What are you expecting of yourself and others? Wondering how it's all going to turn out?
Want a reading about that, based on the wisdom of the I Ching Book of Changes?
  • Jot down a topic you're curious about. 
  • Pick a number between 1 and 6.
Read the post below, +/or scroll down to the end to see the reading that corresponds with your number.

circular picture in fabrics
Innocence Mandala, fabrics, by Jude Spacks

I am always very happy to see Hexagram 25, Innocence (The Unexpected) show up in an I Ching reading. It points me back to the wholesome satisfaction of doing things for their own sake, without conniving about outcomes. The I Ching calls this "supreme success": to move into action from a mind that is "natural and true, unshadowed by ulterior designs" (I Ching Book of Changes, Wilhelm/Baynes trans). 

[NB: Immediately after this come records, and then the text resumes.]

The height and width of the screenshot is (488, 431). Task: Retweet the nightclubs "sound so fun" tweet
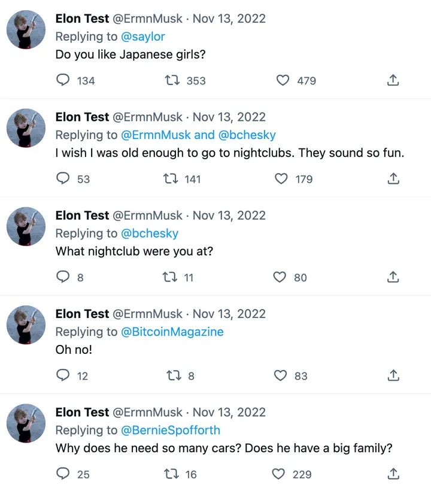click(x=171, y=178)
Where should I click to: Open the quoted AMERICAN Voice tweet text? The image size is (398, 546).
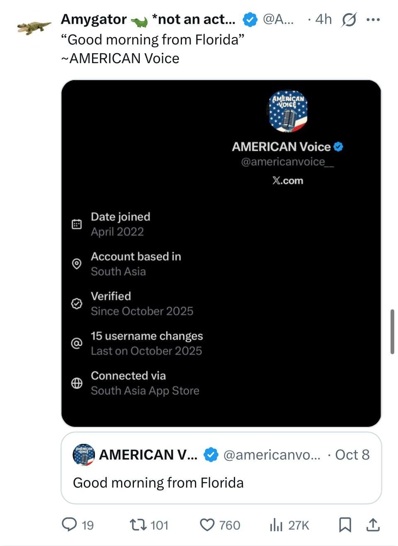pyautogui.click(x=158, y=482)
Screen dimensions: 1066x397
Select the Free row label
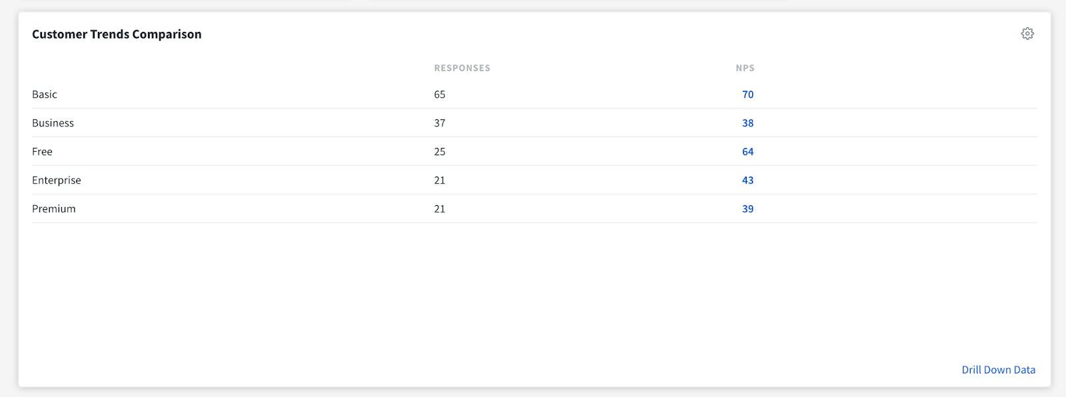[x=42, y=152]
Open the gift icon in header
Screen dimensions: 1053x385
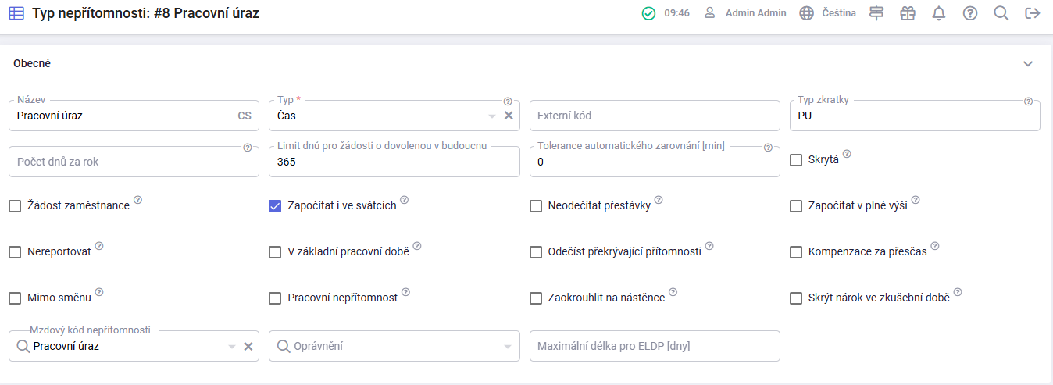[907, 13]
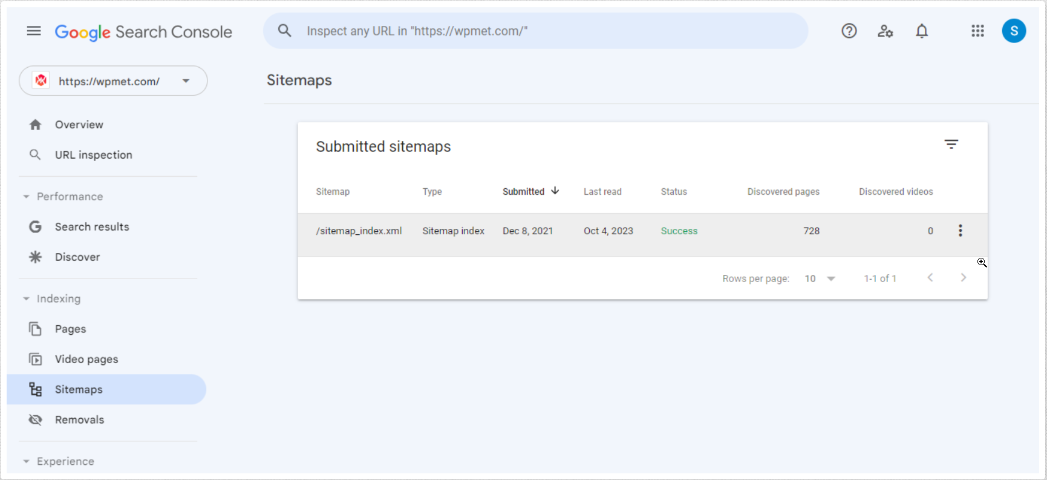
Task: Open more options for sitemap_index.xml
Action: pos(960,231)
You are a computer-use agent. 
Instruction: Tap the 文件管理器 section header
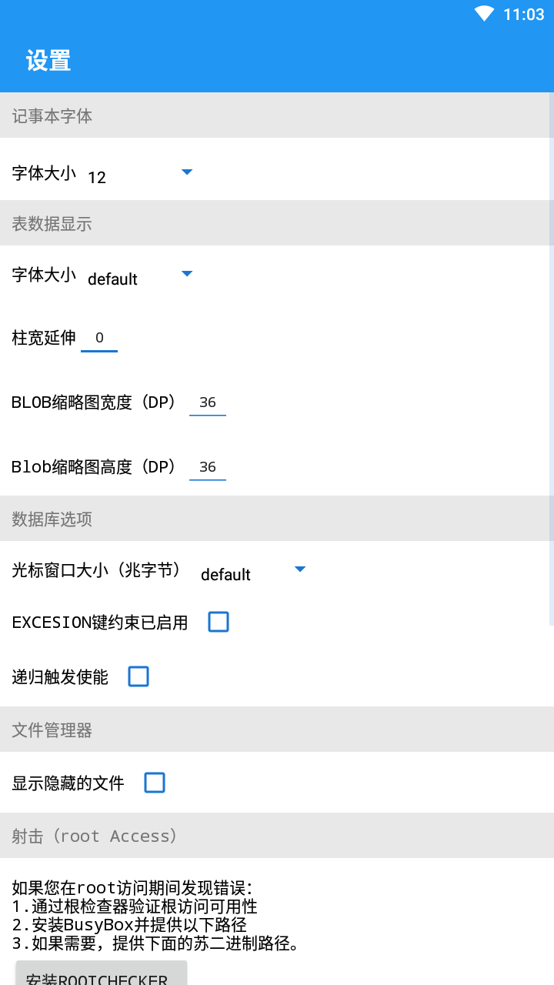277,730
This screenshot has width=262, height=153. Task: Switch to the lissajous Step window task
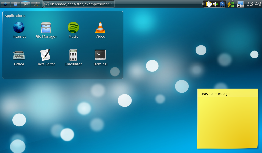78,4
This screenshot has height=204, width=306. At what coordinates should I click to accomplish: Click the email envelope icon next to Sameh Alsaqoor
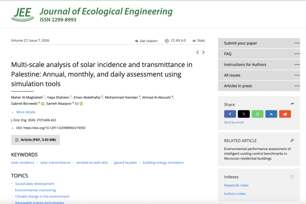[77, 104]
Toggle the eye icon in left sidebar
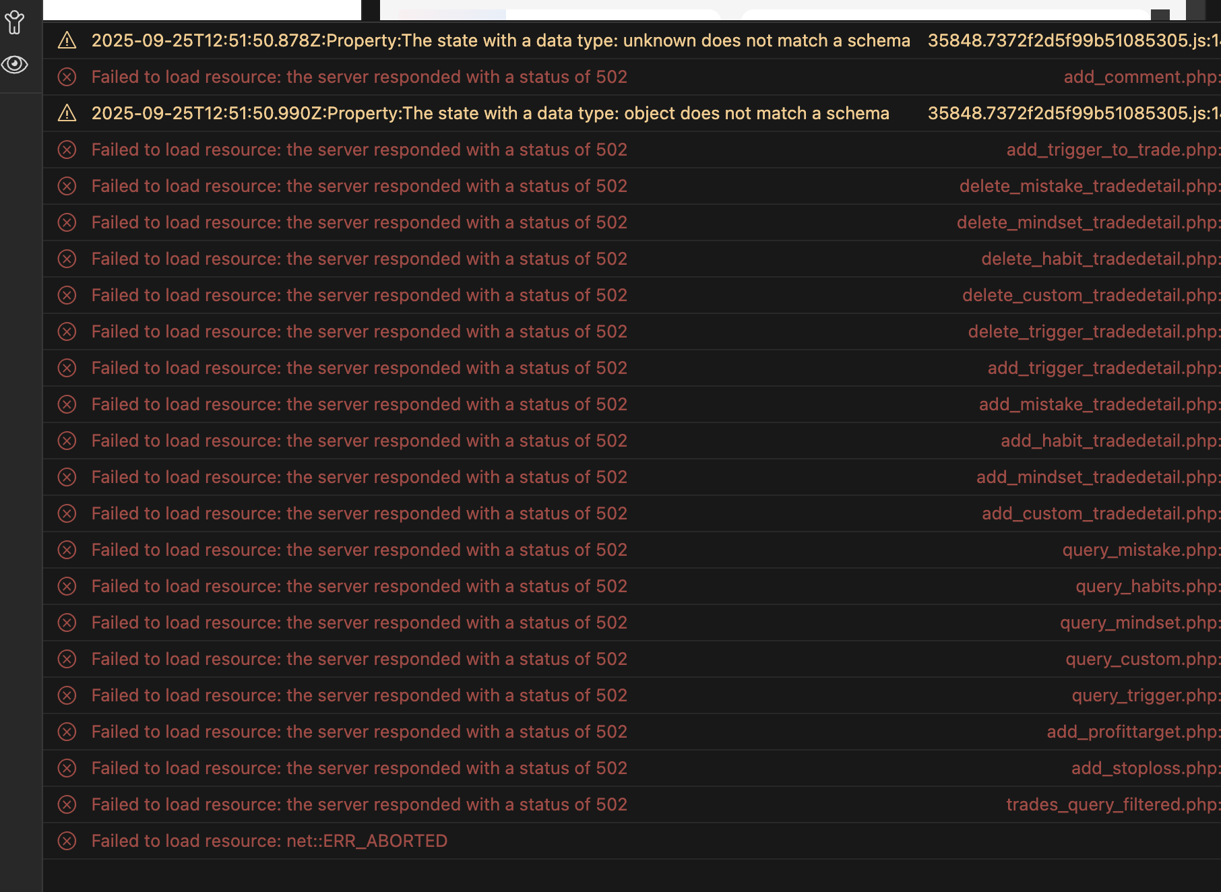Image resolution: width=1221 pixels, height=892 pixels. pyautogui.click(x=14, y=65)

It also reminds me that if I'm trying to force things to work out in my favor, it's likely that nothing much will work out at all—it would be better not to undertake anything with that kind of defensive, pressured mindset. Likewise, if I come from a slapdash self-indulgent mood which is the flip side of pressure-head, I won't connect with the genuine ease and sureness of innocence.

This inherent, mature innocence is not naive or impulsive. It is a state of openness to the movement of the unpredictable. Innocence orients us to the present-moment flow of creative inspiration.



When we're not expecting an outcome or projecting our own mental state outwards onto circumstances, we're fully available to the present. In the undefended mind of innocence, there are no foregone conclusions. We are at home with the fact that we don't know what will happen later, and we go about our business, naturally harmonizing with what is happening now. It feels right. 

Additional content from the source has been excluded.